Provided text:
- Opening Delimiter -

- Location: British Columbia, Canada
- Nearest city: Penticton
- Coordinates: 49°23′N 119°54′W﻿ / ﻿49.39°N 119.9°W
- Vertical: 603 m (1,978 ft)
- Top elevation: 2,178 m (7,146 ft)
- Base elevation: 1,575 m (5,167 ft)
- Skiable area: 4.5 km^{2} (1,112 acres)
- Trails: 79
- Longest run: 5 km (3 mi)
- Lift system: 4 total (1 Conveyor, 1 T-bar, 1 Triple chairlift, 1 High-Speed Quad)
- Terrain parks: 4
- Snowfall: 600 cm (240 in; 20 ft)
- Snowmaking: yes
- Website: apexresort.com

= Apex Mountain Resort =

Ski resort in British Columbia, Canada

Apex Mountain Resort is a ski resort in southwestern Canada, located in the Okanagan region on Beaconsfield Mountain, just west of Penticton, British Columbia. Its first Pomalift was installed in 1961, with a vertical rise of 1200 ft.

Beaconsfield Mountain has a summit elevation of 2178 m above sea level and receives an average of 600 cm of snow a year. It has 1112 acre of groomed, skiable terrain, 50 km2 of backcountry skiing terrain, and 50 km of groomed cross-country terrain. There are 79 named trails accessed by four ski lifts, including one high-speed quad. The resort also offers four terrain parks and a tube park. Apex currently operates twelve snow guns that provide top-to-bottom snowmaking capability.

The mountain's main accommodation providers include Stay at Apex, Apex Lodge, and Apex Mountain Inn. Other activities that the resort provides include a 1.0 km skating loop and a hockey rink. Nearby, Nickel Plate Nordic Centre also offers snowshoeing and cross-country skiing.

- Closing Delimiter -

Apply what you read:
1 - Answer these questions from the Apex Mountain Resort text.
(a) In what year was the resort's first Pomalift installed?
(b) How many snow guns does Apex currently operate?
(c) How long is the skating loop the resort provides?
2 - Please set down the stretch of the Apex Mountain Resort text from "- Base elevation: 1,575" through "(240 in; 20 ft)", word for word and without changes.

Stored data:
- Opening Delimiter -

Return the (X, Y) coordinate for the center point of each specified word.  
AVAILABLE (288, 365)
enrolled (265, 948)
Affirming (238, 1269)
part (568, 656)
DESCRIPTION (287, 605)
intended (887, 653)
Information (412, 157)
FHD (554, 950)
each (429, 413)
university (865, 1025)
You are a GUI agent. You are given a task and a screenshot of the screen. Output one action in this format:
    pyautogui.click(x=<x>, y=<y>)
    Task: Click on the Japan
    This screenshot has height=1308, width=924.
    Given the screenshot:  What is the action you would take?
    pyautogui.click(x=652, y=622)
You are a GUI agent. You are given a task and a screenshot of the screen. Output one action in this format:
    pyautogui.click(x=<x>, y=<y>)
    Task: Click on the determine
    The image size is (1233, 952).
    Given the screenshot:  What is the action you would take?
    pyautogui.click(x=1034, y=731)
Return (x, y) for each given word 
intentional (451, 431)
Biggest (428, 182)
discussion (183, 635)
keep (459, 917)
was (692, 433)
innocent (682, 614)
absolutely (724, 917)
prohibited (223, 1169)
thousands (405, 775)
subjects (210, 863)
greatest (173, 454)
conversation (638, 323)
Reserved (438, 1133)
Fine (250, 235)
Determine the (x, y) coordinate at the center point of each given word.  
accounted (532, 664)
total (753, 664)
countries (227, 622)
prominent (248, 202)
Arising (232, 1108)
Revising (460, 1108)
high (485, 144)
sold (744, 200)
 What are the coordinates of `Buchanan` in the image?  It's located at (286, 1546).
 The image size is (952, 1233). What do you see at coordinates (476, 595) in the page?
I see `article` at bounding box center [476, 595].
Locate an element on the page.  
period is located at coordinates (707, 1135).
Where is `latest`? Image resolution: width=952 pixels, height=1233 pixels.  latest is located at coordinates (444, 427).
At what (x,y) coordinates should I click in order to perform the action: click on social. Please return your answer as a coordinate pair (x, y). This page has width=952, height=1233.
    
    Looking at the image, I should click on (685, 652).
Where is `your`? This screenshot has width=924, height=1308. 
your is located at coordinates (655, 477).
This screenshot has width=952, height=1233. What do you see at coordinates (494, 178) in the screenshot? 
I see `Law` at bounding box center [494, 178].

- Closing Delimiter -

Task-by-task solutions:
1 -
(a) 1961
(b) Twelve
(c) 1.0 km

2 -
- Base elevation: 1,575 m (5,167 ft)
- Skiable area: 4.5 km^{2} (1,112 acres)
- Trails: 79
- Longest run: 5 km (3 mi)
- Lift system: 4 total (1 Conveyor, 1 T-bar, 1 Triple chairlift, 1 High-Speed Quad)
- Terrain parks: 4
- Snowfall: 600 cm (240 in; 20 ft)